The Legend of Zelda : Oracle of Seasons / Oracle of Ages – Perfect Edition

The Legend of Zelda : Oracle of Seasons / Oracle of Ages – Perfect Edition Éditeur : Soleil Manga
Titre original : Zelda no Densetsu Fushigi no Kinomi Daichi no Sho / Jiku no Sho
Dessin : Akira HIMEKAWA
Scénario : Akira HIMEKAWA
Traduction : Florent GORGES
Prix : 19.99 €
Nombre de pages : 406
Date de parution : 22/02/2017

Malgré sa réticence à devenir chevalier, Link se laisse convaincre de passer un test au château d’Hyrule. Dans ses couloirs, il découvre la triforce et se retrouve projeté soudainement dans le monde d’Holodrum…

Comme je l’avais évoqué lors de la chronique sur Twilight Princess, nous entrons dans l’année du 30ème anniversaire de The Legend of Zelda ! Outre la sortie du très attendu Breath of the Wild sur consoles dans quelques jours, on a eu la Perfect Edition du diptyque Oracle of Seasons / Oracle of Ages (sortis en 2001 et 2002 pour les mangas, et en 2001 pour les 2 jeux) à se mettre sous la dent.
Après un superbe Ocarina of Time, l’exigence était de mise ; quid de cette nouvelle aventure hyrulienne ?

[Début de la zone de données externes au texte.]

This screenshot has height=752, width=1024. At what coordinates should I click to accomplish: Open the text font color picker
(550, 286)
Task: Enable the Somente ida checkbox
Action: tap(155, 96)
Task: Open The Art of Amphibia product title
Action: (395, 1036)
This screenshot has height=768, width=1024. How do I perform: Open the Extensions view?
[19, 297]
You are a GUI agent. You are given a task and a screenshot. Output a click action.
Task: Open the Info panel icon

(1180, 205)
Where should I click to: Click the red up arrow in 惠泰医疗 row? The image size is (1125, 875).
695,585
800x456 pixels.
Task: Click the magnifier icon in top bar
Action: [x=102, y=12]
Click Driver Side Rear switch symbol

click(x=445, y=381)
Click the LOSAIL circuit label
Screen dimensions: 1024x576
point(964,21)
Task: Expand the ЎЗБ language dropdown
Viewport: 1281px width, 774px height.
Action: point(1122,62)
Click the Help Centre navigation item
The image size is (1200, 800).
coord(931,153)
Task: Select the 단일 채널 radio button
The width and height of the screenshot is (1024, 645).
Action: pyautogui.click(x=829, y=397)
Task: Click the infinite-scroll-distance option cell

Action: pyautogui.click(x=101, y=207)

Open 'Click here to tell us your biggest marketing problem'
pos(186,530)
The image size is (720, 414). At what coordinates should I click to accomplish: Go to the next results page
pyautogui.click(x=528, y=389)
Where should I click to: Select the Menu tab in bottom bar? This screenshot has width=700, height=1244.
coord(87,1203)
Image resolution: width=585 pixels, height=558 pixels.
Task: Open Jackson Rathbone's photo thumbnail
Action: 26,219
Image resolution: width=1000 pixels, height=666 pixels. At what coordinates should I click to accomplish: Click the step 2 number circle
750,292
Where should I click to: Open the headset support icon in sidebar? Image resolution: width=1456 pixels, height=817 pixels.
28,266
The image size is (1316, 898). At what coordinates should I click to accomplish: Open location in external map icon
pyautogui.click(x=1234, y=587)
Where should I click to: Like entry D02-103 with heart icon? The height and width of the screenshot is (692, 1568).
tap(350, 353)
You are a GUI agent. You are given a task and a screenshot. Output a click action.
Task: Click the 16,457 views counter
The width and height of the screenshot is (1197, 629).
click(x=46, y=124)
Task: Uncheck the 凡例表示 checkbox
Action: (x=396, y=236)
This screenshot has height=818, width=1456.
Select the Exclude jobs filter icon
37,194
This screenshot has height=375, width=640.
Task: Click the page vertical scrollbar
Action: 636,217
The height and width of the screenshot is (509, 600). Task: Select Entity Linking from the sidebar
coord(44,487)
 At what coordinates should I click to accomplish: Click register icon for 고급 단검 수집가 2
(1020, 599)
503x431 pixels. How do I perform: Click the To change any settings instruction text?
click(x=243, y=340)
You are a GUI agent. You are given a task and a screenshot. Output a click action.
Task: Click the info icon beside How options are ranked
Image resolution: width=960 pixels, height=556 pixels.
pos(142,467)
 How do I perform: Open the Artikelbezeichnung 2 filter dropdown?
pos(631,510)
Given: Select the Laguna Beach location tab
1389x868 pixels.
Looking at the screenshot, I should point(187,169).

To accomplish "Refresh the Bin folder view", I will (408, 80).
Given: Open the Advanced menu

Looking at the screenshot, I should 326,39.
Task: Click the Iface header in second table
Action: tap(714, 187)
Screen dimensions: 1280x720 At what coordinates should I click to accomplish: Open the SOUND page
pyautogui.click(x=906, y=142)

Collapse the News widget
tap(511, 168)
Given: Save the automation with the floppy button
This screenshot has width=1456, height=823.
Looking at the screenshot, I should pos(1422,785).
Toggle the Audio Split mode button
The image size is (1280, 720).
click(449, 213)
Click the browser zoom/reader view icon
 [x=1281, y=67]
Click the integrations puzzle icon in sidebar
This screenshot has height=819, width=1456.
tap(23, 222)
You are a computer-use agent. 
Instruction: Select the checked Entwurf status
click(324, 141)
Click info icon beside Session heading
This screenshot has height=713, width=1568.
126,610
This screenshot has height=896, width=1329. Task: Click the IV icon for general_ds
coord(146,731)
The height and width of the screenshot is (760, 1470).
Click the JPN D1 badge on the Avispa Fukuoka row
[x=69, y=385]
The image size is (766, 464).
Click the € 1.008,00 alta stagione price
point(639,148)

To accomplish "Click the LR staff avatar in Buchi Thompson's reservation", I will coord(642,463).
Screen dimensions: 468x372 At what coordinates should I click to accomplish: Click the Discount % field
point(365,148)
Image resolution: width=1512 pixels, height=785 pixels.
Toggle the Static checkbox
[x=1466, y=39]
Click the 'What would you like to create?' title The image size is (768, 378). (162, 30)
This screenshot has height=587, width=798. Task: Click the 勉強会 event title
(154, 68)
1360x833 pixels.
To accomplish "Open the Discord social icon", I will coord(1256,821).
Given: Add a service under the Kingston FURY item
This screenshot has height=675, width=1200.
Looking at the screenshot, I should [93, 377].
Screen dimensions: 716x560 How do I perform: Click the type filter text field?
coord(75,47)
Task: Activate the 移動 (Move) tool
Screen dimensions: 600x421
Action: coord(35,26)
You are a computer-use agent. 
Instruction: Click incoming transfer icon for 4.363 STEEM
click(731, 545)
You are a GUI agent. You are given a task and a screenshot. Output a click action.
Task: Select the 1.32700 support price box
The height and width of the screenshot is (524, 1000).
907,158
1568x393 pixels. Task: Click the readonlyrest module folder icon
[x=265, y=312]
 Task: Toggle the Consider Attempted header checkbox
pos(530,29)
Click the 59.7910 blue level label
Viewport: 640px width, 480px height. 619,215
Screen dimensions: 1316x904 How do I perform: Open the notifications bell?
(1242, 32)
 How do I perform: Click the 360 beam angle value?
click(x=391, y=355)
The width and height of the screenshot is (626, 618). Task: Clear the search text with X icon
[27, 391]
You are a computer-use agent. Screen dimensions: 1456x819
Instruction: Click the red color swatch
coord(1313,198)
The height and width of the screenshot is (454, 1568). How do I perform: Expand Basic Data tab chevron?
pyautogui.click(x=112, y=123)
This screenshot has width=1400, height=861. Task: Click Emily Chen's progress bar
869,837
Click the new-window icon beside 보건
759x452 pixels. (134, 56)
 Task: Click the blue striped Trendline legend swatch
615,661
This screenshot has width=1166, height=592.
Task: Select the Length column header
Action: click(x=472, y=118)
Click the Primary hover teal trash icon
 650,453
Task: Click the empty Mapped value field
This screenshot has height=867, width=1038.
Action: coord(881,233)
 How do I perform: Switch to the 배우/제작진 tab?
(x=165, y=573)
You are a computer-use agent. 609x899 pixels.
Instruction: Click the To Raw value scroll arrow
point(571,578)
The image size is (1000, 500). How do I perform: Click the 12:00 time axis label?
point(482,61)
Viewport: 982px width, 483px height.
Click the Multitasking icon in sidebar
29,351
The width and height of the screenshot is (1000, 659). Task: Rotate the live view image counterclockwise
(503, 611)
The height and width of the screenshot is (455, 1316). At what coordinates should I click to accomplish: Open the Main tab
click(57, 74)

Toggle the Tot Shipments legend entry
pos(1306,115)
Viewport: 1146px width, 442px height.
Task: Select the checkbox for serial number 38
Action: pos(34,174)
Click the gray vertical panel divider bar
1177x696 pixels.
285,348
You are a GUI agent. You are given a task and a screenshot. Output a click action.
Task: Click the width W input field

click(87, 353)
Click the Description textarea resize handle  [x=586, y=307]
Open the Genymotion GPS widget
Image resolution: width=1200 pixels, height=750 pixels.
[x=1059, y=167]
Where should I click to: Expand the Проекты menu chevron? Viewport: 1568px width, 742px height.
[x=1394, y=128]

Avant de poursuivre, je tenais à préciser un point. Une fois n’est pas coutume, ce diptyque m’est assez étranger. En effet, je n’ai joué qu’à Oracle of Seasons, pas encore à Ages, donc j’ai dû me fier aux quelques informations contenues dans Hyrule Historia. De ce fait, contrairement aux volumes précédents, mon regard pourra peut-être sembler moins connaisseur.

J’en profite pour indiquer (ou rappeler) où se situe cette aventure dans la chronologie officielle : elle prend place des siècles après l’intrigue de A Link to The Past (et donc de A Link Between Worlds), dans la branche de la chronologie où le Héros du Temps a été battu par Ganon.
Cela peut sembler un détail, mais la coiffure de Link, dans ce diptyque, est similaire à celle de ALttP et aux jeux ancré dans la suite de cette branche, ce qui les détache visuellement de ceux de la branche « Victoire du Héros du temps ».
Bref, passons au manga.

The Legend of Zelda - Oracle of Seasons - Perfect Edition (Planche 1)
© 2002 Akira HIMEKAWA All rights reserved. Original Japanese edition published in 2002 by SHOGAKUKAN.
French translation rights arranged with SHOGAKUKAN through The Kashima agency.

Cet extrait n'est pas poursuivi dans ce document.